■ **ASSIGNED TASK**:
Go through the records below and copy out every line holding "layer".

■ **PROVIDED DATA**:
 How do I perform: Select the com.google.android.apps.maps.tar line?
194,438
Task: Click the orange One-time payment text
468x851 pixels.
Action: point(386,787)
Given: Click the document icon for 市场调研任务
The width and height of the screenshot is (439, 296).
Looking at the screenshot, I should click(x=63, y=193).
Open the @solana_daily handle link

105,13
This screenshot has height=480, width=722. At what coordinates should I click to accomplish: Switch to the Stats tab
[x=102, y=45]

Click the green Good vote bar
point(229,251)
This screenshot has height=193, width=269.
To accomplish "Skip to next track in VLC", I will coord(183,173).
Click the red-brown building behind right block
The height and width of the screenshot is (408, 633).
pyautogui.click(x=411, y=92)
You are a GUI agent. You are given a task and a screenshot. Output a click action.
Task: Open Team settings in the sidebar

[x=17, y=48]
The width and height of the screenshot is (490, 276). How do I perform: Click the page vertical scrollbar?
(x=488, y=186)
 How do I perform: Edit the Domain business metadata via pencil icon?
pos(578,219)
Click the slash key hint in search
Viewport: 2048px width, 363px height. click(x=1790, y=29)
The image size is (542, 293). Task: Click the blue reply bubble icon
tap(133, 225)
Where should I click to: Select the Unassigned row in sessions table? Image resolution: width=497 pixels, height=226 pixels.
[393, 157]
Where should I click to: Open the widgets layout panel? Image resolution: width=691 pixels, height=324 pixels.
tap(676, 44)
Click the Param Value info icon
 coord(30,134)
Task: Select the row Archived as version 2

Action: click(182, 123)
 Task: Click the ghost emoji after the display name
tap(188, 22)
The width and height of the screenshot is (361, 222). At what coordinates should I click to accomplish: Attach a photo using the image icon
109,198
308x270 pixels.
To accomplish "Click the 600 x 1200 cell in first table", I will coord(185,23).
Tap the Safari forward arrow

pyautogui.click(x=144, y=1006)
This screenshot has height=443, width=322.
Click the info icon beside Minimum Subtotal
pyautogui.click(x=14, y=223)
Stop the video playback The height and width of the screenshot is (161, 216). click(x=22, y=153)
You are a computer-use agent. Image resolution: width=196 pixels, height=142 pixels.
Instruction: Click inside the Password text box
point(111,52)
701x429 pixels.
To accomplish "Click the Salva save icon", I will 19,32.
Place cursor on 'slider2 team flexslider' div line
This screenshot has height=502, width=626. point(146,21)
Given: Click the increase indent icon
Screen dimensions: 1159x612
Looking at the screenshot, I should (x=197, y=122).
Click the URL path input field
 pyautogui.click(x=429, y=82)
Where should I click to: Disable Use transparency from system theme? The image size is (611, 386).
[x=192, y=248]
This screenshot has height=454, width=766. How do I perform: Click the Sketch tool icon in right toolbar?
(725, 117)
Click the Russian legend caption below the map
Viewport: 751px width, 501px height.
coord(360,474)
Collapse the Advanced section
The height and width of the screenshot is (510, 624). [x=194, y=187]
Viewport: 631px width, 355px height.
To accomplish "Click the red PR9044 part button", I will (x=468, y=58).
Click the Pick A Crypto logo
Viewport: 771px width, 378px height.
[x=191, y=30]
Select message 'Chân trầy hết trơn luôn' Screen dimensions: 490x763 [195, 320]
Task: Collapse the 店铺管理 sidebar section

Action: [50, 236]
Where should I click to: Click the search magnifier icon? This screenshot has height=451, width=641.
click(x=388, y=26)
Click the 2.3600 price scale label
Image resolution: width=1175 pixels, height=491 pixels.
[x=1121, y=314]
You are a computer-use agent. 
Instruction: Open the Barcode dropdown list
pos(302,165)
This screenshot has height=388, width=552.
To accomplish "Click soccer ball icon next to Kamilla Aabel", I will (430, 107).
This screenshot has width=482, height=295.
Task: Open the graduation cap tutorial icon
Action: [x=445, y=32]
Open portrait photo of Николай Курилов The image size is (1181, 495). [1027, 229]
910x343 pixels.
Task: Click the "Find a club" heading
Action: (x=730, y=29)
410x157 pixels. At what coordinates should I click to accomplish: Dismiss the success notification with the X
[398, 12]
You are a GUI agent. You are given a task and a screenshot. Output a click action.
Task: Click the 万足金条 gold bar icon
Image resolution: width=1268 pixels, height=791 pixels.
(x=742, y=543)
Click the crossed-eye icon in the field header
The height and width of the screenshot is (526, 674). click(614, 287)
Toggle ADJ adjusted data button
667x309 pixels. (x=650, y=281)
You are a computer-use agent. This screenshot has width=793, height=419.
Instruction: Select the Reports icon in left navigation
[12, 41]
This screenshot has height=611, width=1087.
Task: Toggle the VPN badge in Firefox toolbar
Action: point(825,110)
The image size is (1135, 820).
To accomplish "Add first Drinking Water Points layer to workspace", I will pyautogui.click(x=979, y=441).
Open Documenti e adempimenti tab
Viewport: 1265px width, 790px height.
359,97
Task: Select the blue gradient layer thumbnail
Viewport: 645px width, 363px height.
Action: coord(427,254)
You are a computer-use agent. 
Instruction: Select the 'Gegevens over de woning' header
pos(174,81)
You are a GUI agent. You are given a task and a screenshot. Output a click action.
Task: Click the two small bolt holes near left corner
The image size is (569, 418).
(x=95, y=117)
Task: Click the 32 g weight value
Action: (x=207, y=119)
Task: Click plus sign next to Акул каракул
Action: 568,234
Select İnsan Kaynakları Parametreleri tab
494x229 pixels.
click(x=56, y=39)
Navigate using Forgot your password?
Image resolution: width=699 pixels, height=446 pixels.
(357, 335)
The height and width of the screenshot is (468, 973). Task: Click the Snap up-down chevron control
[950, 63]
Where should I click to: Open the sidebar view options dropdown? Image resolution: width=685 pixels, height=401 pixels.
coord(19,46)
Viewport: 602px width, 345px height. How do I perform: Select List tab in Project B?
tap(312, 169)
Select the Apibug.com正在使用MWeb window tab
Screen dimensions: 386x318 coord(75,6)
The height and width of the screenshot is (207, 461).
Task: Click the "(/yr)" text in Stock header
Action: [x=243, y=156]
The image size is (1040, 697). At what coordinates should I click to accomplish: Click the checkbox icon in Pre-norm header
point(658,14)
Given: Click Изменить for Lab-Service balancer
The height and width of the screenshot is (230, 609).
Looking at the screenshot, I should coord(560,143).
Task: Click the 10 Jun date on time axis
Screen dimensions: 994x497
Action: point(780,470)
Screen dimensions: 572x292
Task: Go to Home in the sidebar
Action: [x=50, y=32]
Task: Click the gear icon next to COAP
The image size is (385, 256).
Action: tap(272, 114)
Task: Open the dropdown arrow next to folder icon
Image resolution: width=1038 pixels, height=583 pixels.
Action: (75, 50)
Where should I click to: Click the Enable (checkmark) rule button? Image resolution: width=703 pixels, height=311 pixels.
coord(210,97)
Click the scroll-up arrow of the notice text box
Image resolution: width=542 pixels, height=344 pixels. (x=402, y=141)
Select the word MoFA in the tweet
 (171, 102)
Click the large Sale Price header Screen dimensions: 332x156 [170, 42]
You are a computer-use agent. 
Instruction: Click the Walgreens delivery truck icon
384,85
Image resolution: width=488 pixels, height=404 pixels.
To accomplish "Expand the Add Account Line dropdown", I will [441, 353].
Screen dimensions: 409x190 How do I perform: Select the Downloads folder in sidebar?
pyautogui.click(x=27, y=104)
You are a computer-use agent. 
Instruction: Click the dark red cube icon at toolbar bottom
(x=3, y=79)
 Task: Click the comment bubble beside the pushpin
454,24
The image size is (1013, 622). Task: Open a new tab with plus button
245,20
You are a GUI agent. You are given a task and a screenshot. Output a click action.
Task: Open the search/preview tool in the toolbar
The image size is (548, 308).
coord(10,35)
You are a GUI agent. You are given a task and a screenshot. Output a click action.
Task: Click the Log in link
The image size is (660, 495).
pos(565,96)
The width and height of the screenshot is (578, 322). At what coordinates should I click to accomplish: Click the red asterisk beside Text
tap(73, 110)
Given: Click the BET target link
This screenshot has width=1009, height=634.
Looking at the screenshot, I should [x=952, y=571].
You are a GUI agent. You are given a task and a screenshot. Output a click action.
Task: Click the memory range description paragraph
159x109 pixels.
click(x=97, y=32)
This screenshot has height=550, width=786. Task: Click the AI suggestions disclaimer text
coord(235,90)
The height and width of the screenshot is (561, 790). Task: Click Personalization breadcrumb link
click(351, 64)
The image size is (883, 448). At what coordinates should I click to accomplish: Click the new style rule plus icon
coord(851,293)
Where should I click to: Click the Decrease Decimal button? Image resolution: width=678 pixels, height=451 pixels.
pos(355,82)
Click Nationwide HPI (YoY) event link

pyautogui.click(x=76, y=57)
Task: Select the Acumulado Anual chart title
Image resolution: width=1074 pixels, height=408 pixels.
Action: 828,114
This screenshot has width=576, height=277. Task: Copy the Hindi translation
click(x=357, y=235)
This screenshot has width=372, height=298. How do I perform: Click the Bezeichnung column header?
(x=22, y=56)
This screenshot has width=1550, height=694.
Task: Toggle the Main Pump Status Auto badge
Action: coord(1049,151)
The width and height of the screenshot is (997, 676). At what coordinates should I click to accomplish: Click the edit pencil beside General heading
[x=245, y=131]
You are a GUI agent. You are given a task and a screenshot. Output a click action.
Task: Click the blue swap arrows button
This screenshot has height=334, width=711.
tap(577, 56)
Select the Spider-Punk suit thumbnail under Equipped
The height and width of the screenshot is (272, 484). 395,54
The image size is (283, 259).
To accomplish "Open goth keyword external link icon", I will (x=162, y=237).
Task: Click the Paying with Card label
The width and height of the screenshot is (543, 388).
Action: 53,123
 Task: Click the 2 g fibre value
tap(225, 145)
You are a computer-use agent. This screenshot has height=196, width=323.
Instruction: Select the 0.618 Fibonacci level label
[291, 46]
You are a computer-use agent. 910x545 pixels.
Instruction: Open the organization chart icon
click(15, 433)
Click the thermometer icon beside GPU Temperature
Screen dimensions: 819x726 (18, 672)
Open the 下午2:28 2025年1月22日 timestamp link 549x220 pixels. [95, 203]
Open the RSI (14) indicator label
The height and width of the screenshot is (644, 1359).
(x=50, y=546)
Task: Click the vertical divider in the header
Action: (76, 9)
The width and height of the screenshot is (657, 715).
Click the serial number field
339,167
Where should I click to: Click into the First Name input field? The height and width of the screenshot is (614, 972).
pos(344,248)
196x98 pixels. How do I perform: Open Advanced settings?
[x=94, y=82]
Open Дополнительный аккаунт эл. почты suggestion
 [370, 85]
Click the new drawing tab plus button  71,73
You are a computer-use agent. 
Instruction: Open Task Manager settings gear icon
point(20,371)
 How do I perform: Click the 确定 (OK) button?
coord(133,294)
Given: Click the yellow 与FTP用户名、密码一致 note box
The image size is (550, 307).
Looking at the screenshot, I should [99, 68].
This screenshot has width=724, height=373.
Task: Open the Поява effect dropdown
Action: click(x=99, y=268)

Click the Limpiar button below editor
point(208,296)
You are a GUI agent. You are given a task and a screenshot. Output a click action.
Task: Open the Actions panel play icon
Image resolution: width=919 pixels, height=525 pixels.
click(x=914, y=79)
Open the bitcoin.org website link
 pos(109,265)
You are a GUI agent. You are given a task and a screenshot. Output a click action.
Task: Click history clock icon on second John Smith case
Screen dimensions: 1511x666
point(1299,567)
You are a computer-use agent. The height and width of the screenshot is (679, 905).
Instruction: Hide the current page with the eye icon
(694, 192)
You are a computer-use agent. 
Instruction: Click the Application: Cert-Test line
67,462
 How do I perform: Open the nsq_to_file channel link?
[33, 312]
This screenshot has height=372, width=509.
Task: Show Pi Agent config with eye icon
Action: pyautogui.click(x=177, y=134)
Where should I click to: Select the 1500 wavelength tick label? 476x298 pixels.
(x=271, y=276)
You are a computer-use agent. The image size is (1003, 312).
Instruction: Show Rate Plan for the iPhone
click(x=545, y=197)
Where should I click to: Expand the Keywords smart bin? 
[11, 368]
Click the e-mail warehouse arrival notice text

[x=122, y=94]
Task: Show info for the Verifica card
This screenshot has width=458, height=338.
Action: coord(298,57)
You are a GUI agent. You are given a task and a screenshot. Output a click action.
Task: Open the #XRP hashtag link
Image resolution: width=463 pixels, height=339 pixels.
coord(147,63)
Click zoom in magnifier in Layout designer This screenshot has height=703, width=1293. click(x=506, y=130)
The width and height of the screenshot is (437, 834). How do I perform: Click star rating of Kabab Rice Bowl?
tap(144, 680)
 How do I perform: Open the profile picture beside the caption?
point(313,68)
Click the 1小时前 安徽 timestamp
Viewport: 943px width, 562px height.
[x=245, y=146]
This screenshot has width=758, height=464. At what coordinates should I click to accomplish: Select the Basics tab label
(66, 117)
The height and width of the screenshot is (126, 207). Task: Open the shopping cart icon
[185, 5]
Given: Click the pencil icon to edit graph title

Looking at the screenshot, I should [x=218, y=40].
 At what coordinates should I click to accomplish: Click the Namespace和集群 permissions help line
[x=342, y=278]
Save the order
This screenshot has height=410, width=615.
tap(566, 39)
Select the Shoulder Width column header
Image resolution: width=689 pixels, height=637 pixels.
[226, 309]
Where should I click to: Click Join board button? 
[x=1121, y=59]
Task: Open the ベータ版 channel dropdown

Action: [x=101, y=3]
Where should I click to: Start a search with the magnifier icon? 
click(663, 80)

■ **ANSWER BOX**:
To accomplish "Add first Drinking Water Points layer to workspace", I will pyautogui.click(x=979, y=441).
Task: Select the blue gradient layer thumbnail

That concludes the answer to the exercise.